From The Editor: “Diehard fans of Nebraska-based Americana trio The Wildwoods will remember this strikingly lovely song, ‘Somewhere in the Snow,’ from 2023, when it was first released as a single and animated video. This year, they’ve released the track on an equally lovely EP, Christmas Through the Years, accompanied by a few tasteful and unique covers of holiday classics, too.

“The group’s brand new live performance of ‘Somewhere in the Snow’ shines bright through the winter cold, lush and warm, shot in a beautifully reverby church sanctuary decorated with twinkle lights and a festive wreath. Their tight vocal harmonies and lonesome (or perhaps winsome) chord changes bring that slight existential tinge we know and love in stalwart Christmas songs and traditional carols. It’s a fresh take on the idea of snow and winter as purifying, cleansing, and a transformative time of year – especially as we all look ahead to 2025 and what the new year might bring. Let’s bury our troubles somewhere in the snow? Sounds like a great idea to us.”
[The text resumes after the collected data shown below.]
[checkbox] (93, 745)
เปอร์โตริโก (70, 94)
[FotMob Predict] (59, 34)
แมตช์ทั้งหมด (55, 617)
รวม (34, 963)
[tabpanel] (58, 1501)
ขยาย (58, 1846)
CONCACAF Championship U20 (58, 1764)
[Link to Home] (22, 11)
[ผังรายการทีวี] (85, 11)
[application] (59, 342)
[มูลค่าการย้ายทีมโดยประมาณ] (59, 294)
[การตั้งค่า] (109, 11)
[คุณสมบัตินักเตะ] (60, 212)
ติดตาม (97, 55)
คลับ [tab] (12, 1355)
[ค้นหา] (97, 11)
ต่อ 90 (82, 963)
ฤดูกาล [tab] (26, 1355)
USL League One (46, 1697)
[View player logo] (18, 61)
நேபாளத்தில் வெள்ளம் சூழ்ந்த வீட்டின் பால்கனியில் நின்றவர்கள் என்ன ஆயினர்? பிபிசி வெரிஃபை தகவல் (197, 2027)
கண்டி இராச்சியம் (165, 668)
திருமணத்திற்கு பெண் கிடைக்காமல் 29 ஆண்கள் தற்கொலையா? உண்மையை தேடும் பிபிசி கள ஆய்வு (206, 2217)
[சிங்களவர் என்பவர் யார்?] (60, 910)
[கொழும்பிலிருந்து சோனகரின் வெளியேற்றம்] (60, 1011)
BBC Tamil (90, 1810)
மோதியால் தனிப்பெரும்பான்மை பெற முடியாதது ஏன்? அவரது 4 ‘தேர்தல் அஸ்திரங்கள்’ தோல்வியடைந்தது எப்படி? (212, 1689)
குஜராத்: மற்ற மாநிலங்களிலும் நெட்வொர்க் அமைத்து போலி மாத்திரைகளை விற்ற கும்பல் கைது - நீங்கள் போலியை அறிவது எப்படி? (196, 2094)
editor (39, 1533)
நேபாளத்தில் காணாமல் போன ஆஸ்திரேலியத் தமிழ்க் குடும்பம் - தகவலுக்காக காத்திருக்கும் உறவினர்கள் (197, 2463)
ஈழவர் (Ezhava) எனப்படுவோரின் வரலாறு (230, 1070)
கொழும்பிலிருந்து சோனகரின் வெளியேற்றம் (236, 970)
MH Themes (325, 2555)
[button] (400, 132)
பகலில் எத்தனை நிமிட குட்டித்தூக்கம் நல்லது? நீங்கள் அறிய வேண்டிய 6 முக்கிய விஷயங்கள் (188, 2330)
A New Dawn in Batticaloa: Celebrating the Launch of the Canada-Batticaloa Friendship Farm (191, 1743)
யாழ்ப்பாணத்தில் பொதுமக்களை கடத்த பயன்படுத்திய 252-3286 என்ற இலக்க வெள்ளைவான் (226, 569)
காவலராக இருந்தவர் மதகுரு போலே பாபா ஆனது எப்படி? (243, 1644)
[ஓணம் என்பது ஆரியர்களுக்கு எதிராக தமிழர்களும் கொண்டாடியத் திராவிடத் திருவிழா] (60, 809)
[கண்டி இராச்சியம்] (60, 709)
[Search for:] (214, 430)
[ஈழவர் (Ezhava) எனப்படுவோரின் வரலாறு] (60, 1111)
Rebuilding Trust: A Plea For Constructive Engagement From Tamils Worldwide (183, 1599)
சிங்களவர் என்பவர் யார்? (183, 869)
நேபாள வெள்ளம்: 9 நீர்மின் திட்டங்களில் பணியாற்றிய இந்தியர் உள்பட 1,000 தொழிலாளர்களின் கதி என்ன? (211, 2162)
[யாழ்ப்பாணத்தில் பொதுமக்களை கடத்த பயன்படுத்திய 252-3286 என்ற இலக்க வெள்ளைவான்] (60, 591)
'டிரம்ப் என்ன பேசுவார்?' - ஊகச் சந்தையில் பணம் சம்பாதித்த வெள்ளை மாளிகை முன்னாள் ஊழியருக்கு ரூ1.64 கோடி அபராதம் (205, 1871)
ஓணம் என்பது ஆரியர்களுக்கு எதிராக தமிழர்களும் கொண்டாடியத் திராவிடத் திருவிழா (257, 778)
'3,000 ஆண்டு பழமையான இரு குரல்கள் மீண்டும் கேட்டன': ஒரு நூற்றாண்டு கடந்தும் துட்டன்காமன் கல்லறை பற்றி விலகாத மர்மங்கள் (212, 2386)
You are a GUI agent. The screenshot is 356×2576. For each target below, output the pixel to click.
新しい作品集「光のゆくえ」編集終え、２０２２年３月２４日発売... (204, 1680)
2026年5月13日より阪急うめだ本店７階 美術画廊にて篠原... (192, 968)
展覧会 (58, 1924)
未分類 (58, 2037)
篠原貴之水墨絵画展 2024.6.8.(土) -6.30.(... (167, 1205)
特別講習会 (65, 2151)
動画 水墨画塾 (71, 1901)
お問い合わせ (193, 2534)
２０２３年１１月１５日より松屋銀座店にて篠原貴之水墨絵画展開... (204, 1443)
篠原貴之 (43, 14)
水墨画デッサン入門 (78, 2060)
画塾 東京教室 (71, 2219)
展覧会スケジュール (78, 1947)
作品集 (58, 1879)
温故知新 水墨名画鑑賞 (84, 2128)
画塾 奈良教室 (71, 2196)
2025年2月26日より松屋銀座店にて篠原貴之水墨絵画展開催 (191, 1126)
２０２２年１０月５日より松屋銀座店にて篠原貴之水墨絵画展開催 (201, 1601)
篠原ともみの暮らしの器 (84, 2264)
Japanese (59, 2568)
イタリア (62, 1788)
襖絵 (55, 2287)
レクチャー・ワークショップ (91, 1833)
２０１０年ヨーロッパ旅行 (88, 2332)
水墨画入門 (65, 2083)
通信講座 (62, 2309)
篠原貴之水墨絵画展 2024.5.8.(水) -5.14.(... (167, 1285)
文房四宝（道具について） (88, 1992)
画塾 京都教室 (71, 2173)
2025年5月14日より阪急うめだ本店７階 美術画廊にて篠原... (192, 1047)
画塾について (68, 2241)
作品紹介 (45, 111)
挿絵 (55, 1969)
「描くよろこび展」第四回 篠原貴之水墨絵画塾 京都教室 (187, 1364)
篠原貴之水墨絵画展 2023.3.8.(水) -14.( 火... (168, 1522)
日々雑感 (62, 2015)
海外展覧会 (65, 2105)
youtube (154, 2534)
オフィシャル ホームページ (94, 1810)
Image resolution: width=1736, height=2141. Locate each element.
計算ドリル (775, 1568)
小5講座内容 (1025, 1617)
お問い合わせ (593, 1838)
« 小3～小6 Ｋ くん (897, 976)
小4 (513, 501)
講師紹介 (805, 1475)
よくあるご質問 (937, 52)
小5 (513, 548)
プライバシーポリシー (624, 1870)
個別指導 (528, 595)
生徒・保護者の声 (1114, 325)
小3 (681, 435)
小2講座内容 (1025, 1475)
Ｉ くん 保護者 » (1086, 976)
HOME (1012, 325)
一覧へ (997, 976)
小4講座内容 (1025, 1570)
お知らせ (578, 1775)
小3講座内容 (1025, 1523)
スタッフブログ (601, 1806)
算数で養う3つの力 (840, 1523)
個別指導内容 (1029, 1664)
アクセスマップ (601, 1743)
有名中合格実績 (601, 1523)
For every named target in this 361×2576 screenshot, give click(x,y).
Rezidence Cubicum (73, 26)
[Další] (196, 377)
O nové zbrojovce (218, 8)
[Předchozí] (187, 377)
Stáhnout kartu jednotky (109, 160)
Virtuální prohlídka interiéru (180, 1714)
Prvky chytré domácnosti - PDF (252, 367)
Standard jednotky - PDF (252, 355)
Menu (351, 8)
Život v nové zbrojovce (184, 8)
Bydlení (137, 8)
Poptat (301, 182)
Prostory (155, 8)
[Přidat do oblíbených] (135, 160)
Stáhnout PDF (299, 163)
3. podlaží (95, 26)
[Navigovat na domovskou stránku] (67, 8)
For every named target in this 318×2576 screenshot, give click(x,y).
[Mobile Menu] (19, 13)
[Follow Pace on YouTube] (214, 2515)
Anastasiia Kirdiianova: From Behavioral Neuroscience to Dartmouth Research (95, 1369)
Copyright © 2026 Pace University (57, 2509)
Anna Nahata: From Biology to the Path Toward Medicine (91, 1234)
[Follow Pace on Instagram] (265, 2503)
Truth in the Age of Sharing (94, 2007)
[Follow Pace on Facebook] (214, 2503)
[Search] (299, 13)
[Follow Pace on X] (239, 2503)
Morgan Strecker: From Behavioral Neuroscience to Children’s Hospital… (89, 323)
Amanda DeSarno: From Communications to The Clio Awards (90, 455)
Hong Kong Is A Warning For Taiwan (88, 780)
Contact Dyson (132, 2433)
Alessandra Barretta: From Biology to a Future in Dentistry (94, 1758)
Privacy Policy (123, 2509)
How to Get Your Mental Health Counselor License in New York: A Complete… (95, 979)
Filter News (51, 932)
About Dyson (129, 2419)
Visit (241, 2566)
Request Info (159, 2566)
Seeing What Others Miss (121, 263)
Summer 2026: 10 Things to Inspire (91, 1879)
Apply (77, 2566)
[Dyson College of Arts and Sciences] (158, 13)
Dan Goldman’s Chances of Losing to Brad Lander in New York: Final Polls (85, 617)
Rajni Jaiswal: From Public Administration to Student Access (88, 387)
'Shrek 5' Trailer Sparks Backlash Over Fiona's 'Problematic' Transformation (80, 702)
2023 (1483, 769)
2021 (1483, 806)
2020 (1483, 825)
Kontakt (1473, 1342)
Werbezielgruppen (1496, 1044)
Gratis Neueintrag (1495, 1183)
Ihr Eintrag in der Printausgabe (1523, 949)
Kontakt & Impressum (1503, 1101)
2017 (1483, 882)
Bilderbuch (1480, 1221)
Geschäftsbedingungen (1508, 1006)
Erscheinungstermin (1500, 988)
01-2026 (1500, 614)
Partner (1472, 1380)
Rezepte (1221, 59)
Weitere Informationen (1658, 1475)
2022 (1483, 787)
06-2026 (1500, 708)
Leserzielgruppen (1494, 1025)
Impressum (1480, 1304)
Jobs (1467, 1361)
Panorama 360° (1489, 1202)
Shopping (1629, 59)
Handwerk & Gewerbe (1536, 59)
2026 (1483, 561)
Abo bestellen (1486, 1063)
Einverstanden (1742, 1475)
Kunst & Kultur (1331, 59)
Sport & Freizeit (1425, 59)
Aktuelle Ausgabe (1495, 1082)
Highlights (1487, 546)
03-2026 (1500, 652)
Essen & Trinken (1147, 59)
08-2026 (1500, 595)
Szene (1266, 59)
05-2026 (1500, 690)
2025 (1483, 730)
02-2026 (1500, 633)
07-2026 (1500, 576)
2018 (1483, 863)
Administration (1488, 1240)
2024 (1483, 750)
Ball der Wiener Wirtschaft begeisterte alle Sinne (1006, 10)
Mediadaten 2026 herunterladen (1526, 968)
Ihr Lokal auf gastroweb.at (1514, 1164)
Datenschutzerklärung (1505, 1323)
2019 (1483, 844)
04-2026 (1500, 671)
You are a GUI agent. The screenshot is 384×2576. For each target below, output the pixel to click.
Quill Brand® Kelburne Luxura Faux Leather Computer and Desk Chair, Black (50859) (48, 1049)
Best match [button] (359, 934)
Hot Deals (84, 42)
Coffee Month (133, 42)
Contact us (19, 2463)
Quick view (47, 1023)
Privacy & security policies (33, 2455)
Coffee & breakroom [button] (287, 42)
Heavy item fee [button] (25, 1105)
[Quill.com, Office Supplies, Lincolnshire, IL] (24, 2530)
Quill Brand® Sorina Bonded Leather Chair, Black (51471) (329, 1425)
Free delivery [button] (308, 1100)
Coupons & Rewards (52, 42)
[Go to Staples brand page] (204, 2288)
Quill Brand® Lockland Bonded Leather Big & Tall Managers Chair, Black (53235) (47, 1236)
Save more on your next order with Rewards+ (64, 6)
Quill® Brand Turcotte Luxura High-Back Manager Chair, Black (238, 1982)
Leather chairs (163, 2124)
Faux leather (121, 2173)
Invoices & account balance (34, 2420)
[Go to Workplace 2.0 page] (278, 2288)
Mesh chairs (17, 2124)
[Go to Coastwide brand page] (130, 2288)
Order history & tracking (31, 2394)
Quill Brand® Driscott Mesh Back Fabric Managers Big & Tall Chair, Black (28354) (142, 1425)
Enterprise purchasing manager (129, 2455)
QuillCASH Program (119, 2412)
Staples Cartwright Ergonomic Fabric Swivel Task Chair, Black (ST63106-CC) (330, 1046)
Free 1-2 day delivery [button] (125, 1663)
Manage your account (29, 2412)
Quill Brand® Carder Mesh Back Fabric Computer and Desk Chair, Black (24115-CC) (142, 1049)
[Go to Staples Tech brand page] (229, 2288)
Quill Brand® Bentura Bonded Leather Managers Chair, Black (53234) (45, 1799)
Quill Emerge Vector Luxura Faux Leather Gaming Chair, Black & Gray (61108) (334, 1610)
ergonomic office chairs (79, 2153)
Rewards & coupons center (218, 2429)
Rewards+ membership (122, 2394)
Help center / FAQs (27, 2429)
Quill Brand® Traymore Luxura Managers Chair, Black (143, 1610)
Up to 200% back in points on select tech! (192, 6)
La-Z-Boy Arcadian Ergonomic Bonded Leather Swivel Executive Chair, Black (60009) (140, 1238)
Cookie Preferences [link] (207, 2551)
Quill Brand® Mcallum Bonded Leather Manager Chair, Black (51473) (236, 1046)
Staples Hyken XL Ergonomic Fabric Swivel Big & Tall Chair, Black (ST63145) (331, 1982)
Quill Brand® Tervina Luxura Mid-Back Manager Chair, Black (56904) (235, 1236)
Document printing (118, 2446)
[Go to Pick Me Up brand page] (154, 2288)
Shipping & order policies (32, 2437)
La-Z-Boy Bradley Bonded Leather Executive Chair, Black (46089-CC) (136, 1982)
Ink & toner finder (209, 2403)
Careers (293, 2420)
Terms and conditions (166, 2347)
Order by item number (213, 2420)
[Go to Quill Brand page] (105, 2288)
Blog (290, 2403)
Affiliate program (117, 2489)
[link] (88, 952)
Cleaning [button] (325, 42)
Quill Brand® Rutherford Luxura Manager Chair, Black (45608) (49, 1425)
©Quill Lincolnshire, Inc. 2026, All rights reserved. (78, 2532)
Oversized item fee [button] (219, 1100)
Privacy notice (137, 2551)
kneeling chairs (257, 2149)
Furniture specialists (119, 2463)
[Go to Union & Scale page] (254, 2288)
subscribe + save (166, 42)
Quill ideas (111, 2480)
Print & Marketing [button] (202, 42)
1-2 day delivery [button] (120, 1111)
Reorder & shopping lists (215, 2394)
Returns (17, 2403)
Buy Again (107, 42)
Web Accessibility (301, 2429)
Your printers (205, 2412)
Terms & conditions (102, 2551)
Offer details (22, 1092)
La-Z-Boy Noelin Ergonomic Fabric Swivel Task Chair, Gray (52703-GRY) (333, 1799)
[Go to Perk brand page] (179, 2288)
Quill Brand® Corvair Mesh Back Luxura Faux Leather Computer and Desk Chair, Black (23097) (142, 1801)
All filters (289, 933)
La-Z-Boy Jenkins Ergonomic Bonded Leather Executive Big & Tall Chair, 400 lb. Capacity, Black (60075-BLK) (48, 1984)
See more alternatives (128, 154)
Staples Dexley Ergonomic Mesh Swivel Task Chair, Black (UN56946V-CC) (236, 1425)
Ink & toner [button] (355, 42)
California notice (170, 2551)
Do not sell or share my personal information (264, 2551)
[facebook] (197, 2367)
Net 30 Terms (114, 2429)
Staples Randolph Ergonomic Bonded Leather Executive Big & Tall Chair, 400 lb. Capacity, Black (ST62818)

Shane Pendergast, “Winter Grace”

Artist: Shane Pendergast
Song: “Winter Grace”
Album: Winter Grace
Release Date: November 22, 2024 (single); January 2025 (album)

In Their Words: “It was such a liberating and joyous feeling, as if we were skating on the world’s biggest rink. Wintertime on [Prince Edward] Island can be so stifling, so it was a gift to be able to get outside for a skate.” – Shane Pendergast, via press release

From The Editor: “Each winter, it’s a bit of a brain teaser or a musical sudoku puzzle trying to find festive, wintry, holiday-themed songs that aren’t just about Christmas. We want holiday music for everyone, after all! We especially crave music for those of us reaching, ever-so-longingly, for solstice and the eventual lengthening of the days.

“We were very excited, then, to discover Shane Pendergast’s ‘Winter Grace,’ released late last month. The title track for his upcoming album, dropping in January 2025, ‘Winter Grace’ is cozy, warm, and enveloping. It’s a tender paean to Prince Edward Island that has a timeless production style, as if plucked from late ’60s or early ’70s folk songs of the Atlantic seaboard. A perfect soundtrack for your ice skating date – whether on a plastic public square rink, slipping and sliding on dull skates at a shopping mall, or speeding off on wild Canadian ice.”